Task to complete:
Extract from the entries below, exactly as given, only the lines from the line containing "Switch to the 주문정보_목록 페이지 sheet tab" to the line containing "Select the Compile", both lines included.

(Collected data entries)
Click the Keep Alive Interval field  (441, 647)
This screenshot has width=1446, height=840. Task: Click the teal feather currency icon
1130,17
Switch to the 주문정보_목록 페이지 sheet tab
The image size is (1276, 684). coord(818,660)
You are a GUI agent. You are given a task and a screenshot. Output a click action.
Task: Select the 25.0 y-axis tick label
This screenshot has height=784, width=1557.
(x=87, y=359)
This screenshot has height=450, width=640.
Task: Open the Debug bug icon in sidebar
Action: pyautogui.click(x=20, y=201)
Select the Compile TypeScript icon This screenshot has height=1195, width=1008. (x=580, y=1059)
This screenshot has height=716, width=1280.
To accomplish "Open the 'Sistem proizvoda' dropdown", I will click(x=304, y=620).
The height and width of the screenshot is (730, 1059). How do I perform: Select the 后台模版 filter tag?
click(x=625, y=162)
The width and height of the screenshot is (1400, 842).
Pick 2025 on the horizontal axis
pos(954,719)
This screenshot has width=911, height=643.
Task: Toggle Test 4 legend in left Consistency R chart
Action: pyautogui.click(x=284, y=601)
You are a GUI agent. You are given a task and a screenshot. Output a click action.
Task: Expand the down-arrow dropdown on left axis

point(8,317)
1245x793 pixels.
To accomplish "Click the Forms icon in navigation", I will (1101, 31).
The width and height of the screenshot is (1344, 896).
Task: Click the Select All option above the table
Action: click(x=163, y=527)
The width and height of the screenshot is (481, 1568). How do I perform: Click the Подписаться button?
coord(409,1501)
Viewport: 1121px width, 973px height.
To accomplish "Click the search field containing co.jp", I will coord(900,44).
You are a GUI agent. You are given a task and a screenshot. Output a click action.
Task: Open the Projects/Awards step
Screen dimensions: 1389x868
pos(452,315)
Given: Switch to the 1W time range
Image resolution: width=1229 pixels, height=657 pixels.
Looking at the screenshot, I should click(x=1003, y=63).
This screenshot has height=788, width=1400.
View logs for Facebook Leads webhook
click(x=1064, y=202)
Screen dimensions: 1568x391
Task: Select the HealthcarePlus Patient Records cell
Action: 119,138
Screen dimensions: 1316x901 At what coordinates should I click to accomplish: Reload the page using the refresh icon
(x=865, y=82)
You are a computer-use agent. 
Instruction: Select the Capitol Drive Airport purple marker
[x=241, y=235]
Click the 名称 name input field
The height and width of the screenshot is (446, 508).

Finished exercise:
Switch to the 주문정보_목록 페이지 sheet tab
The image size is (1276, 684). coord(818,660)
You are a GUI agent. You are given a task and a screenshot. Output a click action.
Task: Select the 25.0 y-axis tick label
This screenshot has height=784, width=1557.
(x=87, y=359)
This screenshot has height=450, width=640.
Task: Open the Debug bug icon in sidebar
Action: pyautogui.click(x=20, y=201)
Select the Compile TypeScript icon This screenshot has height=1195, width=1008. (x=580, y=1059)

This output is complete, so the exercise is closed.